WAR was at the center of the sportswriters’ debate when voting for the last two American League MVP races between Angels outfielder Mike Trout, and Tigers then third baseman Miguel Cabrera, especially the 2012 race. Miguel Cabrera won the American League Triple Crown in 2012 by leading the league in home runs, RBI’s, and batting average with 44 HR’s, 139 RBI’s, and a .339 batting average and posting a 7.6 WAR. Meanwhile, the LA Angels rookie outfielder Mike Trout went on a tear from his call-up in late April until the end of the 2012 season. Trout had a .326 batting average, 30 home runs, 80 RBI’s out of the leadoff spot for the Angels. But thanks to Trout’s stellar defense and his speed on the base paths Trout posted a 10.9 WAR, the highest ever mark by a rookie. Cabrera took the MVP both years.

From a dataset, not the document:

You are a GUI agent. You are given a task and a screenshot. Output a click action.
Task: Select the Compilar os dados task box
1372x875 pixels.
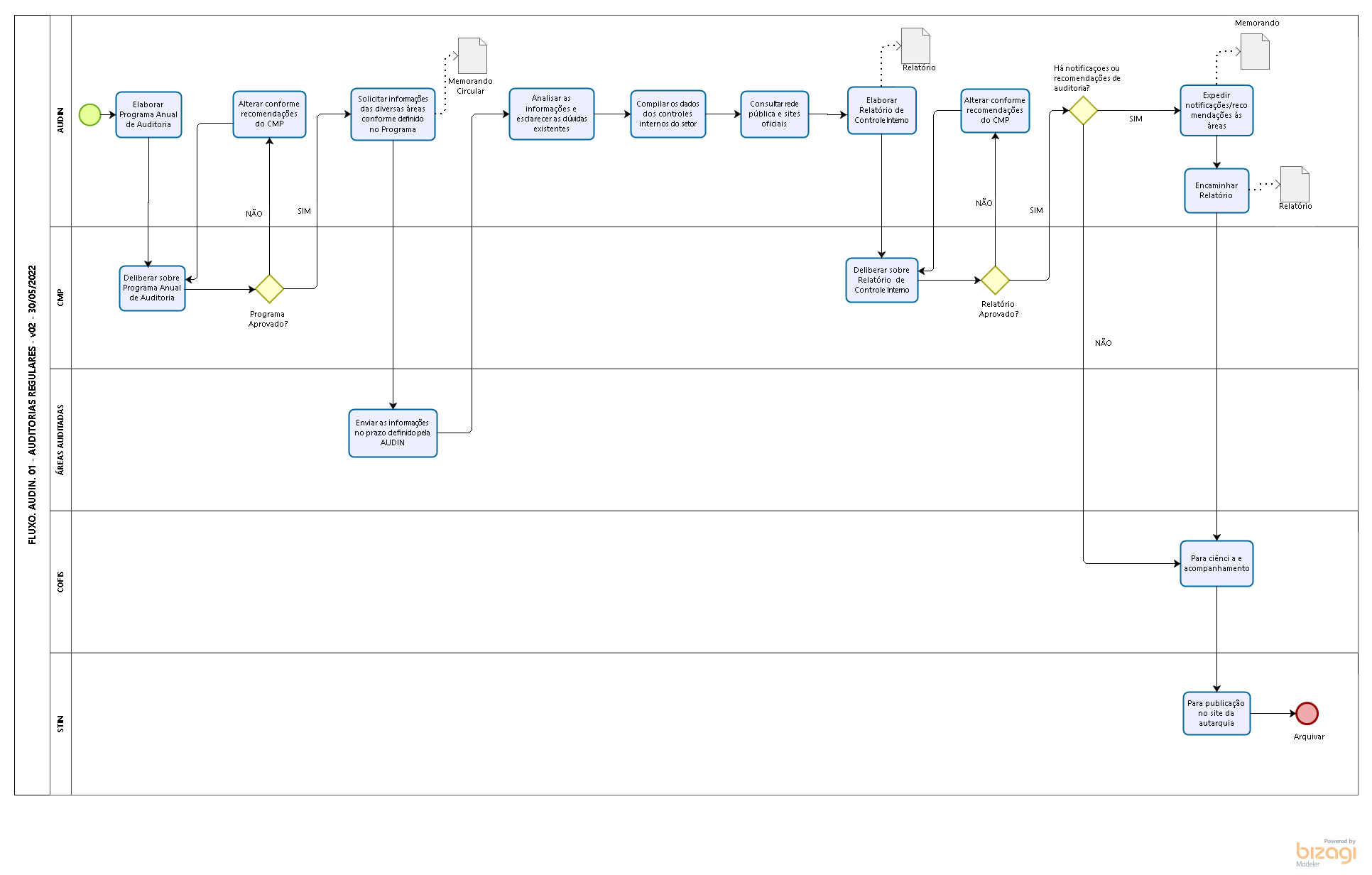coord(668,114)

FIP is another stat coming into prominence. FIP stands for Fielding Independent Pitching, which measures a pitcher’s true earned run average by taking defense out of the equation. A FIP at 2.90 or below is phenomenal. A FIP above 5.00 is considered terrible. FIP is calculated by adding up each pitcher’s walks, home runs, and batters hit, subtracting strikeouts and dividing that number by innings pitched. It can show how much a pitcher’s ERA is either enhanced by a good defense, or inflated by a bad defense.

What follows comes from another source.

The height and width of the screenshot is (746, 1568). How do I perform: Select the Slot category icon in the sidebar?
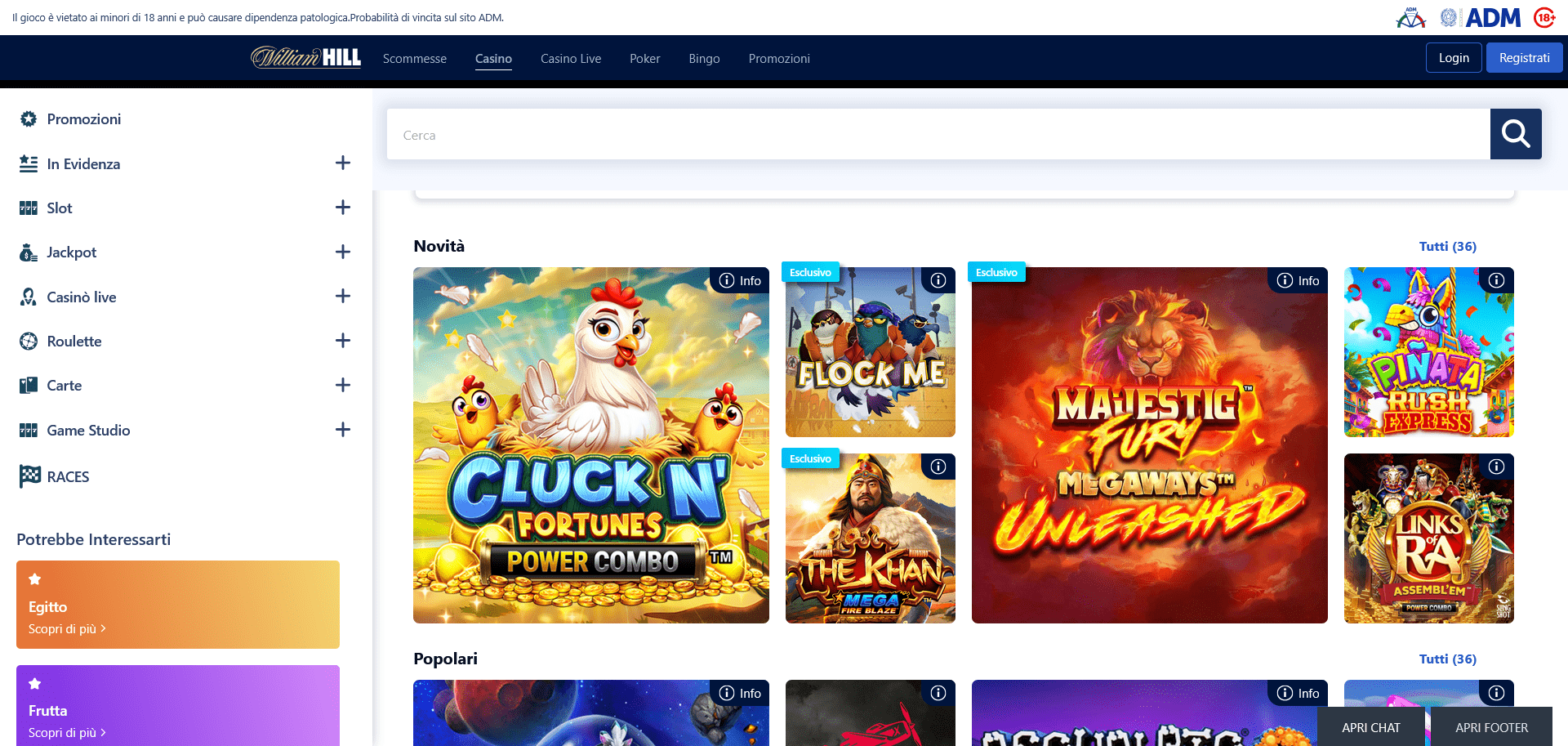(x=29, y=208)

In 2010 Seattle Mariners ace Felix Hernandez was controversially awarded the American League Cy Young Award over David Price of the Tampa Bay Rays and CC Sabathia of the New York Yankees. Hernandez posted a 13-12 record but a 2.27 ERA in 250 innings on a terrible Mariners team. Many thought because he only had 13 wins, he should not be considered. Sabathia led the American league with 21 wins going 21-7 but posted a 3.18 ERA in 238 innings for the AL East champion Yankees. Price went 19-6 for the wild card winning Rays posting a 2.72 ERA in 209 innings. Hernandez’s FIP was equally impressive, a 3.04 mark while Sabathia’s and Prices were 3.54 and 3.42 respectively. FIP shows that it was a closer race between second and third place than it was for first.

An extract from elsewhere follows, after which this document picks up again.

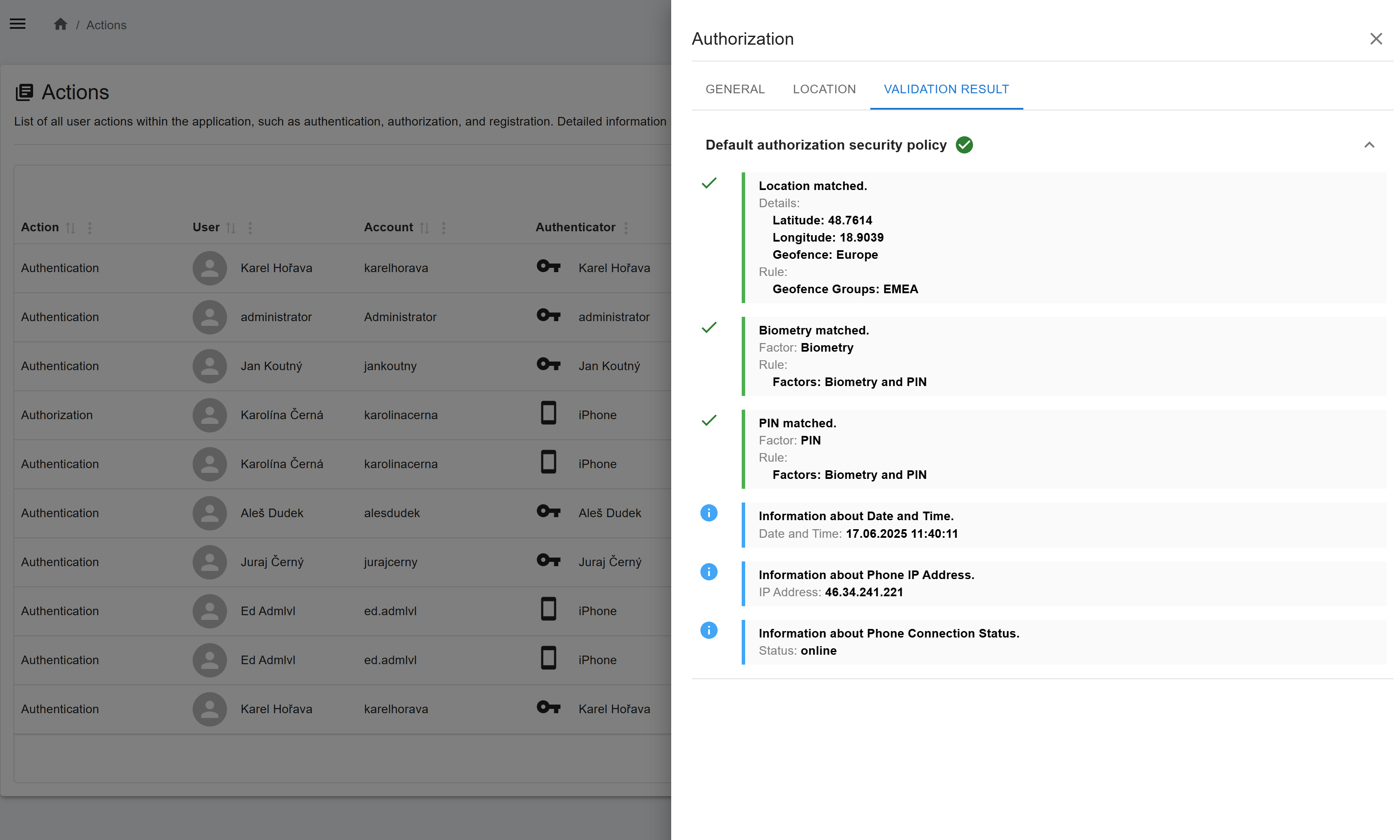Open the hamburger navigation menu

OPS is a statistic that measures both a hitter’s ability to get on base and his ability to hit for power. The acronym OPS stands for On base Plus Slugging. It is calculated by combining a player’s on base percentage and their slugging percentage. Hall of Fame Yankees slugger Babe Ruth has the highest career OPS of 1.164 (.474 On Base Percentage and .690 Slugging Percentage) while San Francisco Giants great Barry Bonds has the highest single season mark of 1.421 in 2004 (.609 OBP and .812 slugging). Any OPS above .900 is considered to be outstanding while anything lower than .555 is believed to be atrocious.
ISO measures the pure power of a hitter by simply subtracting batting average from slugging percentage. ISO is short for Isolated Power. Any number above a .250 is considered to be amazing. When Barry Bonds broke the single season home run record in 2001 Bonds’ ISO was .536, way higher than Babe Ruth’s .473 in 1920 (his first year as a Yankee) Mark McGwire’s .454 in 1998, Roger Maris’ .351 in 1961. Each of these is an incredible power measurement.
I am a big believer in statistical analysis and think sabermetric stats can and should be used in combination with the more common stats like ERA, and batting average. These new age stats pick up on trends otherwise unnoticed by the common eye.